Resiliency Engineering

Backup & Disaster Recovery (DR)

Prepare for the worst: Mastering RPO vs RTO, Multi-Site Failover strategies, and Point-in-Time Recovery.

RPO vs RTO: The Golden Metrics

Every DR plan starts with defining acceptable loss limits.

Last Backup 💥 DISASTER System Restored
Operating Normal
RPO (Data Loss)
RTO (Downtime)
Recovered
RPO (Recovery Point Objective)
Max acceptable Data Loss. If RPO=1h, you lose up to 1h of data.
RTO (Recovery Time Objective)
Max acceptable Downtime. If RTO=4h, service must be back in 4h.

Backup Strategies

Type Description Storage Cost Restore Speed
Full Backup Copy entire dataset. High Fastest (Start & Finish)
Incremental Copy only changes since last backup (full or incremental). Lowest Slowest (Need Full + All Incremental chains)
Differential Copy changes since last Full backup. Medium Moderate (Full + Latest Diff)

Disaster Recovery Patterns

Multi-region architecture strategies generally driven by cost vs RTO.

🔥 Pilot Light

Cost: Low | RTO: Mins/Hours

Database is replicated (active-passive), but App Servers are OFF. We spin them up (via Auto Scaling) only during disaster.

🌤️ Warm Standby

Cost: Medium | RTO: Seconds/Mins

Scaled-down version of App Servers runs in DR region. Can scale up quickly to handle full traffic load.
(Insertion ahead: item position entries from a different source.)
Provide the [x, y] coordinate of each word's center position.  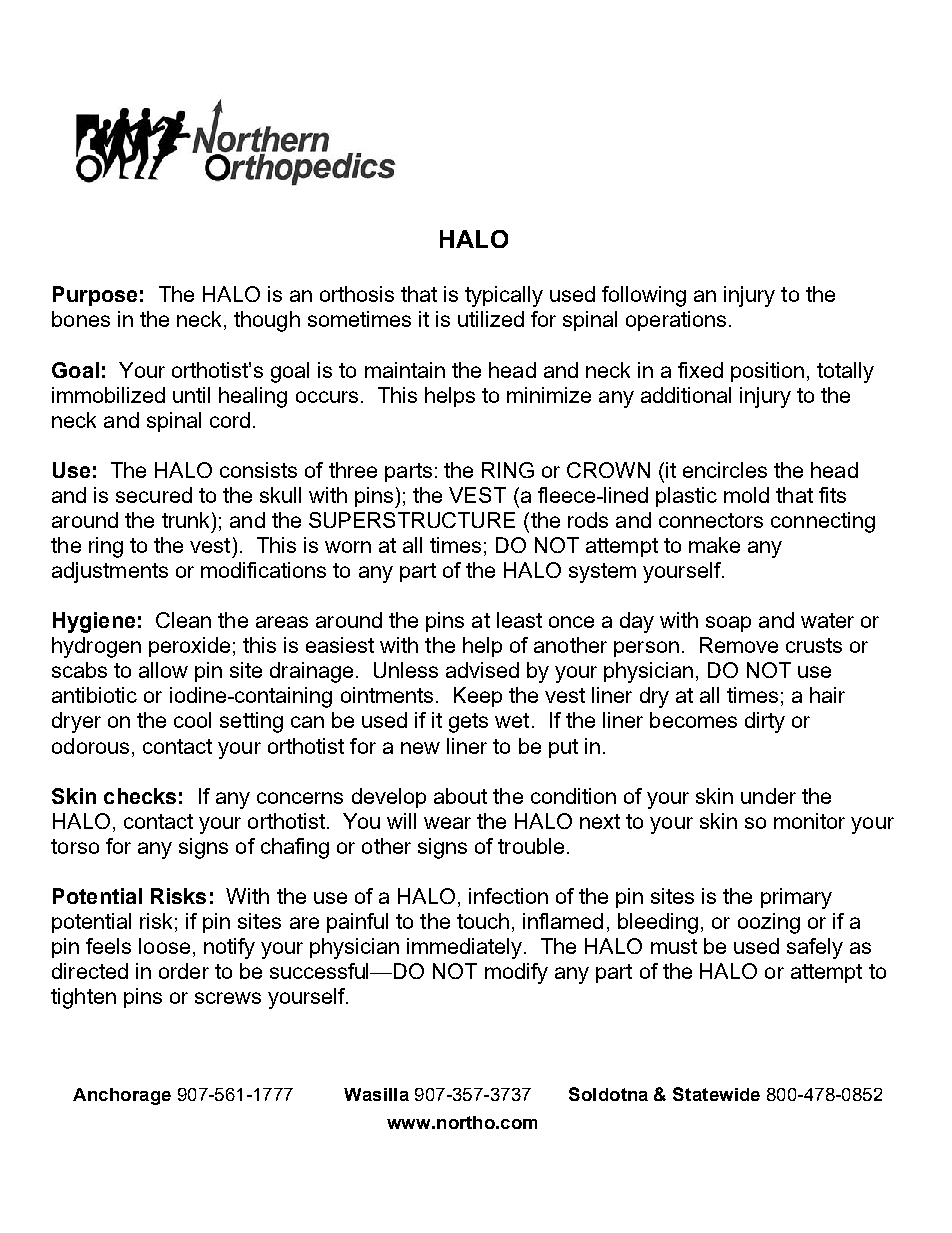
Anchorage [122, 1096]
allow [163, 670]
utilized [491, 319]
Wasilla [376, 1094]
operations [676, 321]
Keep [478, 697]
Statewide [716, 1094]
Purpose [95, 296]
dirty [765, 722]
⚡ Multi-Site Active/Active

Cost: High | RTO: Near Zero

Both regions handle traffic simultaneously. DNS Weighted Routing shifts traffic if one region fails. Requires complex bi-directional DB replication.
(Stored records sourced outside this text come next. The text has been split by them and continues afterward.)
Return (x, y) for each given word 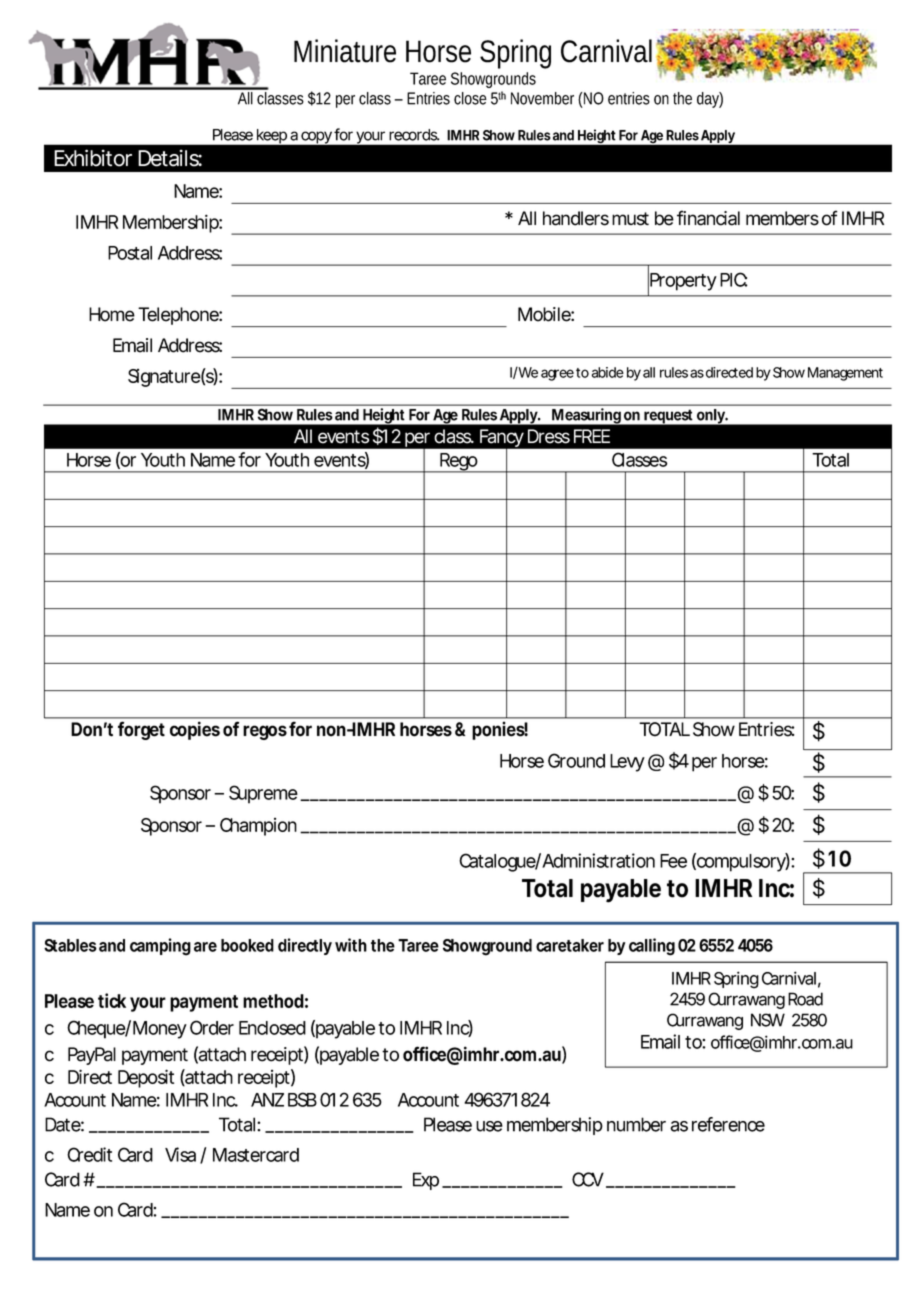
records (413, 135)
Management (845, 374)
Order (212, 1027)
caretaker (570, 945)
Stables (70, 945)
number (636, 1124)
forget (141, 730)
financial (708, 218)
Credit (89, 1154)
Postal (130, 253)
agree (557, 375)
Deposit (146, 1078)
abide (608, 372)
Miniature (345, 51)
Point-in-Time Recovery (PITR)

Snapshots are not enough. If someone deletes a table at 2:00 PM, and your snapshot was 1:00 PM, you lose 1 hour. with WAL (Write Ahead Log) Archiving, you can replay transactions to 1:59 PM.

Postgres Implementation
# postgresql.conf
archive_mode = on
archive_command = 'test ! -f /mnt/arch/%f && cp %f /mnt/arch/%f'
# Better: Use WAL-G or Barman for S3 uploads
# archive_command = 'wal-g wal-push %p'
Restore Process
  1. Stop DB Service.
  2. Restore Base Backup (Snapshot).
  3. Configure `restore_command` to fetch WAL files from S3.
  4. Set `recovery_target_time = '2026-01-15 13:59:00'`.
  5. Start DB. Postgres replays WALs until it hits the target time.

Summary

  • RPO/RTO: Define these first. They dictate the budget (e.g., Active-Active is expensive).
  • Test It: A backup is worthless if the restore process fails. Run DR drills annually.
  • 3-2-1 Rule: 3 copies of data, 2 different media types, 1 offsite (Cloud/DR Region).
  • WAL Archiving: Essential for limiting RPO to seconds.